Source passage:
>>>

Female Genital Mutilation is Now Illegal in D.C.
- mgedelman
- Apr 29
- 4 min read
By: Miriam Edelman
As of April 18, 2025, D.C. has its first specific law against female genital mutilation (FGM). On April 13, 2023, D.C. Councilmember Brooke Pinto introduced B25-0247 - Female Genital Mutilation Prohibition Act of 2023. Councilmembers Matthew Frumin, Christina Henderson, Brianne Nadeau, Charles Allen, and Vincent Gray co-introduced the bill. As introduced, the bill “would prohibit female genital mutilation of a person under care, and expand mandated reporter reporting requirements to include female genital mutilation. It would also provide for a civil action for female genital mutilation.”
Pinto wrote a letter on April 13, 2023, re-introducing the bill. Highlights of the letter are:
- “Tragically, this practice [FGM/C] occurs across the United States, including in the District. The CDC estimates that as many as 500,000 girls and women in the United States have undergone FGM/C in the past or are at risk—a number that has tripled over the last two decades. The CDC estimate includes more than 51,000 women in the Washington metro area, the second highest rate in the country after the New York metro area.”
- “Laws prohibiting FGM/C help ensure that no woman is subjected to female genital mutilation, whether in their home country or abroad. To date, more than half of states have passed laws specifically prohibiting FGM/C, with many explicitly prohibiting the removal of a person from the state for this purpose. 6 Unfortunately, the District is one of only ten states that have not adopted any specific law regulating or prohibiting this practice. What’s more, since all of the District’s neighboring jurisdictions have passed laws explicitly banning FGM/C, women and girls may be brought to the District for this practice.”
- “This legislation would broadly prohibit the practice of female genital mutilation and cutting in the District, including prohibiting a parent, guardian, or conservator from removing a person under their care from the District for the purpose of facilitating FGM/C abroad. The bill also establishes a cause of action for violation of the Act, expands existing mandating reporter requirements to include suspicion that a person is at imminent risk of being subjected to FGM/C, and requires that DC Health develop educational training and materials for community members and mandated reporters on the harms associated with female genital mutilation and cutting and how to recognize the signs that a person might be at risk.”

<<<

Problem details: Continue the article on D.C.'s new law against female genital mutilation, picking up after its last paragraph. The data after this article has no connection to it.

Extracted data:
>>>

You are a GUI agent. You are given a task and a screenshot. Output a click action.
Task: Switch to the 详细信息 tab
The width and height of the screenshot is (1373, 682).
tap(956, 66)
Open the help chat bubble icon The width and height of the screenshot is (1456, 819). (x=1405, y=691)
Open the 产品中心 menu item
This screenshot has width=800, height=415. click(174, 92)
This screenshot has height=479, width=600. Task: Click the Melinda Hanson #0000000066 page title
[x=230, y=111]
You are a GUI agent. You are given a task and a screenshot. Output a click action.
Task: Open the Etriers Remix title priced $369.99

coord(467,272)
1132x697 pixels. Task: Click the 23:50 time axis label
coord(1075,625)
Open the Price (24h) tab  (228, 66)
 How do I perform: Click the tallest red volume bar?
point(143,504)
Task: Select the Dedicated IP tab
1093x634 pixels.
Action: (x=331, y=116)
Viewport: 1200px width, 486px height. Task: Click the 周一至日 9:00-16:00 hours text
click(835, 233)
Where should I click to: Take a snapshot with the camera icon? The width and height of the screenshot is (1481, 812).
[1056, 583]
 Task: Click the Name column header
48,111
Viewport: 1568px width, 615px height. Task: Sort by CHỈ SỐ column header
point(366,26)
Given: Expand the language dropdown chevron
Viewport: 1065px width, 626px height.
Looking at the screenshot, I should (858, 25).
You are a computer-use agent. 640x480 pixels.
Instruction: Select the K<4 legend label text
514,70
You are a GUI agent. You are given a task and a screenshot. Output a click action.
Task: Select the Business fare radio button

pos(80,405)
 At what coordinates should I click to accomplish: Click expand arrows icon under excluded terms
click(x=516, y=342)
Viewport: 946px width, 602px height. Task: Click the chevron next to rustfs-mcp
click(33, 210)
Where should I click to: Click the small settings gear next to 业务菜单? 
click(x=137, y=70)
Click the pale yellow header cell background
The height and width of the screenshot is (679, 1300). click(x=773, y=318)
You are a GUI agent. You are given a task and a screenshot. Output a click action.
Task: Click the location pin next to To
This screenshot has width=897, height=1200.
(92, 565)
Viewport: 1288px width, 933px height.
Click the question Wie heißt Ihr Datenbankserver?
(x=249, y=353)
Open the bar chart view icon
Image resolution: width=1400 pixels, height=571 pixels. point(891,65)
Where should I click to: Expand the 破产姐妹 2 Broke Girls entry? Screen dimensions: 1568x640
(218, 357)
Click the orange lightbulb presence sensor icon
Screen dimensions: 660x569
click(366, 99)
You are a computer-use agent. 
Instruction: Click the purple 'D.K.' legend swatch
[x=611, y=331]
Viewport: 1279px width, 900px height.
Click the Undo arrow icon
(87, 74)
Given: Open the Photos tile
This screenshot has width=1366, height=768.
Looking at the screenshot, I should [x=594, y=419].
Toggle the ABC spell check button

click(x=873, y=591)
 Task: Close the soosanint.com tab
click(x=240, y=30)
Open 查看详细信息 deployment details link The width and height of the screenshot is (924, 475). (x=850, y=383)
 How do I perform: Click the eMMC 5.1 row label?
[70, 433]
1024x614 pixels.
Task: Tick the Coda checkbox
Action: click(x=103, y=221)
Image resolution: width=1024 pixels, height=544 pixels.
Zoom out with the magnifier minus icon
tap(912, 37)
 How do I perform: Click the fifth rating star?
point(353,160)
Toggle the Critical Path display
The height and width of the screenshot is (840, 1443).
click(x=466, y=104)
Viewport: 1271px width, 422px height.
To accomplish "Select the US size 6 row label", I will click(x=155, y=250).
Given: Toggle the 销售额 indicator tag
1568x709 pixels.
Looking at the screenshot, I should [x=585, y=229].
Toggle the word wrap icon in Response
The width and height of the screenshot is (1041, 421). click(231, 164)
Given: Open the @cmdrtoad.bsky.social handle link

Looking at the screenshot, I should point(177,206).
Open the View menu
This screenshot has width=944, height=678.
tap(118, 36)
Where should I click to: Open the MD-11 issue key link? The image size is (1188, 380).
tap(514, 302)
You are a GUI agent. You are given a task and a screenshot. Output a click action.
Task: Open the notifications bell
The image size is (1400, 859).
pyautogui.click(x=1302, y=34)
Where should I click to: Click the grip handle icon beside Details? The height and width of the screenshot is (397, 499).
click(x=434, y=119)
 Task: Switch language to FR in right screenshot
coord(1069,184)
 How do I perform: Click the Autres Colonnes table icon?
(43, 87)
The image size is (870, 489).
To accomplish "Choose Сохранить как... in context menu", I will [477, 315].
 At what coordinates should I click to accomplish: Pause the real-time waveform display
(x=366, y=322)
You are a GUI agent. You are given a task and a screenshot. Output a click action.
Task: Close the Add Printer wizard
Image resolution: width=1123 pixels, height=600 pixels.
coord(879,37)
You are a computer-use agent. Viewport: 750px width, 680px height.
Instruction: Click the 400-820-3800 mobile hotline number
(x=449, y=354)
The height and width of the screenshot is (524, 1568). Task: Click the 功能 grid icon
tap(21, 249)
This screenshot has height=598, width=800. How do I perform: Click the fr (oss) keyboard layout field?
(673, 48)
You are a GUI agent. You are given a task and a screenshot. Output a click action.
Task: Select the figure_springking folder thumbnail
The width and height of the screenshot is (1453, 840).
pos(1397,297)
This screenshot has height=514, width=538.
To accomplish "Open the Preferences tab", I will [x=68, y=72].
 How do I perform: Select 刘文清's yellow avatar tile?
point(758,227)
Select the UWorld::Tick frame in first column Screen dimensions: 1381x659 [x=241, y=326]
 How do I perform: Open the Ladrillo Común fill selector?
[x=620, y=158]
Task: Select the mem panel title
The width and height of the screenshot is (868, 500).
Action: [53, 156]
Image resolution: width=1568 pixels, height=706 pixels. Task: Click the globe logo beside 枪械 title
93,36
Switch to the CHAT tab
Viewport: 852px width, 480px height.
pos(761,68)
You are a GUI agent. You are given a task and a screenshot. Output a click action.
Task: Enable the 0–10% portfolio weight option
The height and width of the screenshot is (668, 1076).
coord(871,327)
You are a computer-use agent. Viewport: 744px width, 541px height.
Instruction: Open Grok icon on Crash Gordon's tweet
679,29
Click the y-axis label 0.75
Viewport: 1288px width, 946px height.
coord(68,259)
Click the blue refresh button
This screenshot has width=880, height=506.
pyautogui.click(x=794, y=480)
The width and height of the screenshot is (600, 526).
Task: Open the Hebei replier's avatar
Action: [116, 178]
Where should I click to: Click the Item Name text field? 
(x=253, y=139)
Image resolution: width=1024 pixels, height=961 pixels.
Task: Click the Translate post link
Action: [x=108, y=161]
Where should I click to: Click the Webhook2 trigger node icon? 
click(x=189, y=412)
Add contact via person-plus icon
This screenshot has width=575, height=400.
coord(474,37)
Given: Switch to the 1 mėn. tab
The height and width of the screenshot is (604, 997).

<<<

Task response:
- “This legislation will bring the District in line with a number of other jurisdictions, including both Maryland and Virginia, that have acted to prohibit FGM/C. Importantly, it will set in place a number of safeguards that, taken together, will help ensure that the more than 51,000 girls and women in the District at risk of FGM/C are protected from this harmful practice.”
D.C.’s government passed B25-0247. On June 27, 2023, the Council’s Committee on the Judiciary and Public Safety, which Pinto chairs, held a hearing on the bill. Advocates testified in support of B25-0247. For example, Angela Peabody, Executive Director of Global Woman P.E.A.C.E. Foundation shared the following frightening story:
Prior to the passage of the law in Virginia, an East African in Virginia was chasing his daughter down the street with a knife, attempting to perform FGM on her. A woman from [sic.] and her daughter shielded the girl from the father and called the police. When the Fairfax Police arrived, they did not know anything about FGM. Because the woman had attended a presentation on FGM a few years earlier that I had hosted, she was knowledgeable about FGM and understood what the girl said as she was running. However, there was not a law in Virginia at the time, the father was arrested for attempted malicious wounding, and was later released.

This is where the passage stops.